Items from a data source:
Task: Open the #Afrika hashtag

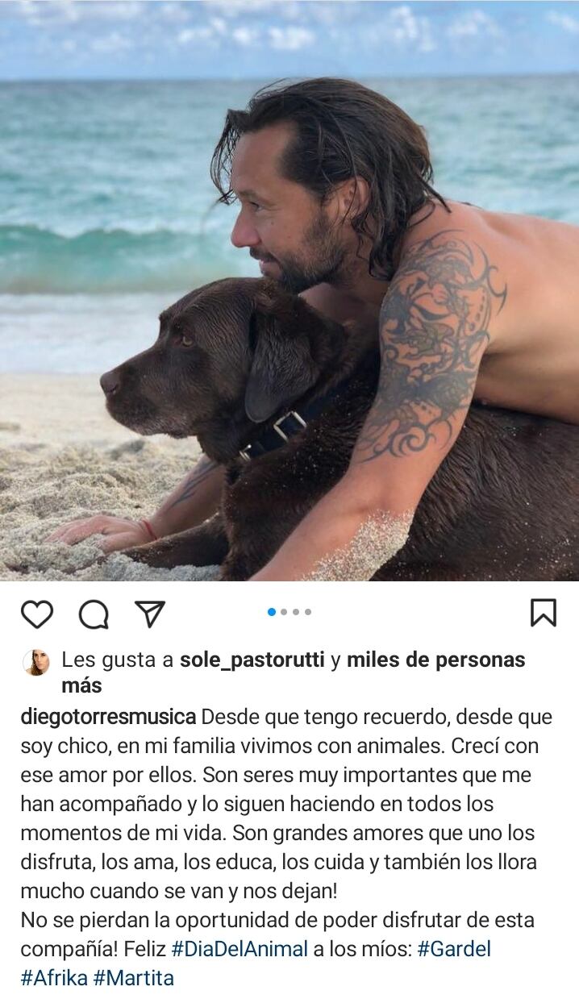Action: 54,978
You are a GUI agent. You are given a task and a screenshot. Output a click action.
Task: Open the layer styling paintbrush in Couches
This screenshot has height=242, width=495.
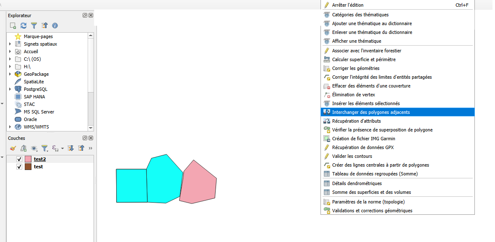tap(13, 148)
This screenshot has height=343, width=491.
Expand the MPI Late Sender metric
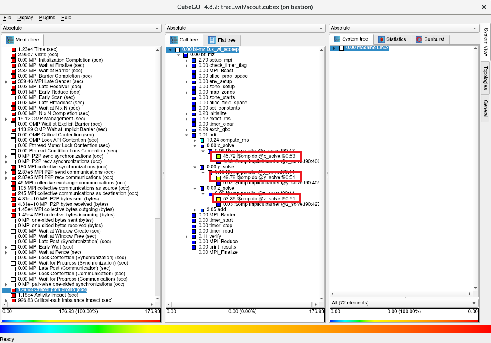pyautogui.click(x=6, y=82)
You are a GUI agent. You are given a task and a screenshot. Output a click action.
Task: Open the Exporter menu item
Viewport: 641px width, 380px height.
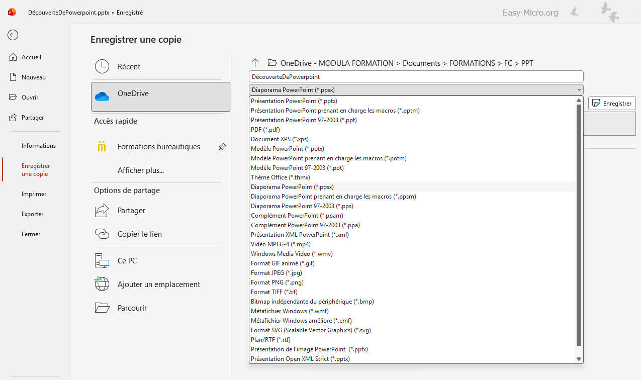(x=32, y=214)

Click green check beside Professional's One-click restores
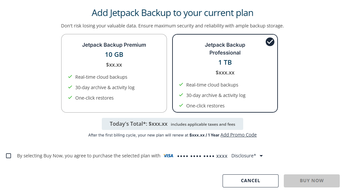coord(181,105)
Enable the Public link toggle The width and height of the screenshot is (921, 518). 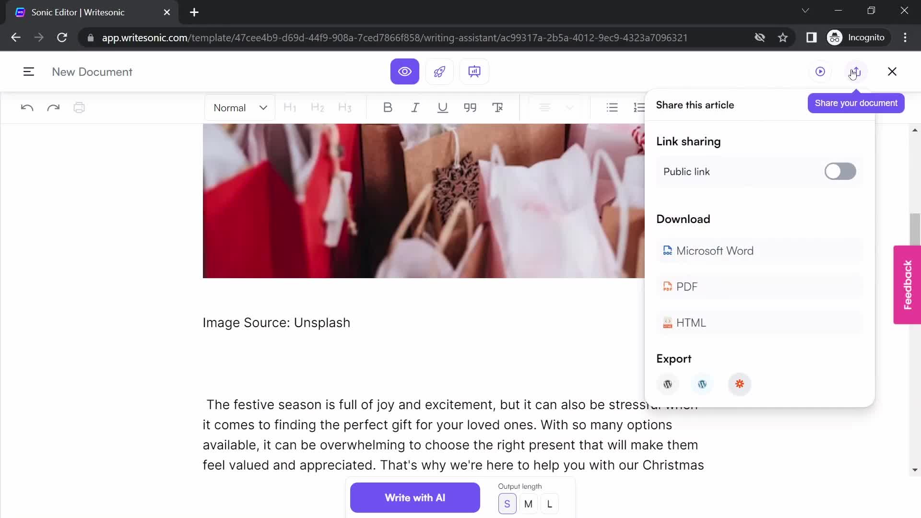pyautogui.click(x=840, y=171)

→ **Task item**
Set the lines above down again, word for word, from the first through the one containing "This screenshot has height=343, width=491."; pictures excluded.

→ **Result**
Task: Open the #Afrika hashtag

Action: 54,978
You are a GUI agent. You are given a task and a screenshot. Output a click action.
Task: Open the layer styling paintbrush in Couches
This screenshot has height=242, width=495.
tap(13, 148)
This screenshot has height=343, width=491.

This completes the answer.